Next week is the annual SharePoint love fest – this year it is in Vegas. Unfortunately, although I’ll be at the conference my understanding is that I will not be able to Blog or Twitter on what I see/hear…something to do with ‘What happens in Vegas, stays in Vegas”. Seems like it makes the entire trip a bit of a waste of time ;-)
Seriously though, I will try to post some highlights although they may be Twitters rather than full blown blog entries. It looks like a huge proportion of the week is given over to SharePoint 2010 which is not great surprise I guess. You can follow me @chapmaa if you have nothing better to do.
The big news for me next week also includes the release of two new SharePoint-related products. I don’t normally Blog about my role at EMC and our specific technologies but this is a particularly big event for us and not surprisingly the products deal with some of the specific ‘opportunities for excellence’ that I’ve discussed in my Blog.
For those of you that are interested, here’s what we will be announcing at the conference:
- ‘My Documentum for Microsoft SharePoint’ is a SharePoint emulator for Documentum users. It allows end users to interact with content in a Documentum system without leaving the familiar look-and-feel of SharePoint. The key feature of this solution is that it is very faithful to the native SharePoint look and feel…in fact it is about as close as we can make it without breaching any legal agreements that we have with our friends in Redmond.
- Slightly more interesting from a technology perspective is ‘Documentum Repository Services for Microsoft SharePoint’[1]. This product makes use of EBS and will support RBS moving forward. The solution makes Documentum into a back-end storage and ECM system for SharePoint. This is especially useful for companies that want SharePoint’s ECM to play nicely with their broader corporate ECM backbone. It is a solution that leverages the concepts that I’ve rambled on about for the last 18 months or so – creating a model where content is stored in a back-end repository rather than SQL Server but in such a way that it is 100% transparent to SharePoint. Apart from just being damn cool this solution really unites two core enterprise solutions in a way that takes no value away from either system. I’m very proud of the fact that we developed the entire product in 13 months which is amazing for a full-blown enterprise strength solution. It has been in limited release for 6 months and is now available to all and sundry.

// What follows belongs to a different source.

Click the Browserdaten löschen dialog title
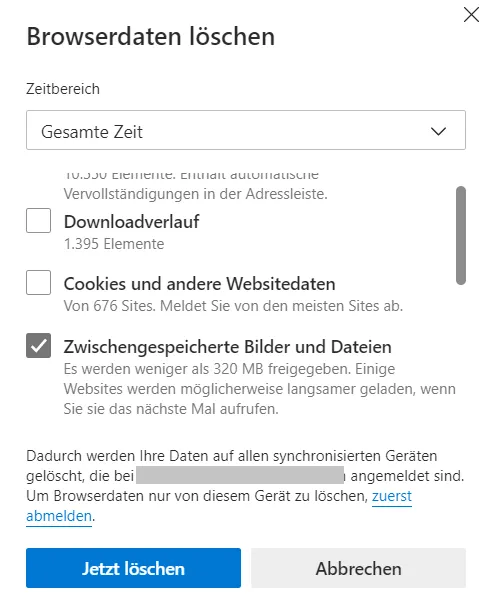The height and width of the screenshot is (603, 491). tap(151, 37)
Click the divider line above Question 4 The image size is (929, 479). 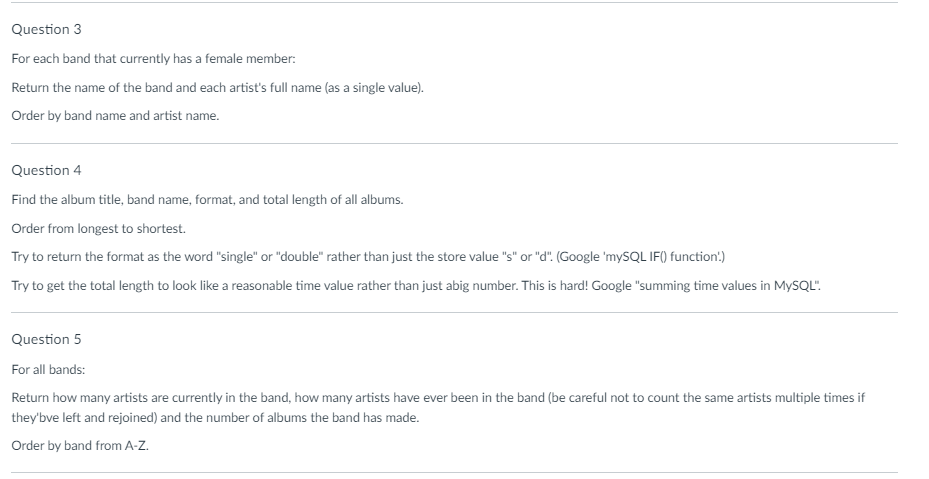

If you care you can come to the EMC booth and see more…I’m attending the conference as an attendee and will be attending sessions but we will have people much more personable and presentable manning the booth.
If you’ll be there then have fun, if you are not there then congratulations on having a life.
[1] You have to include ‘Microsoft’ before SharePoint in product names making this a sweet 55 characters long!
I think there should be a push for EMC Replication Manager for SharePoint, there shall be a good reach for the DR Solution for SharePoint.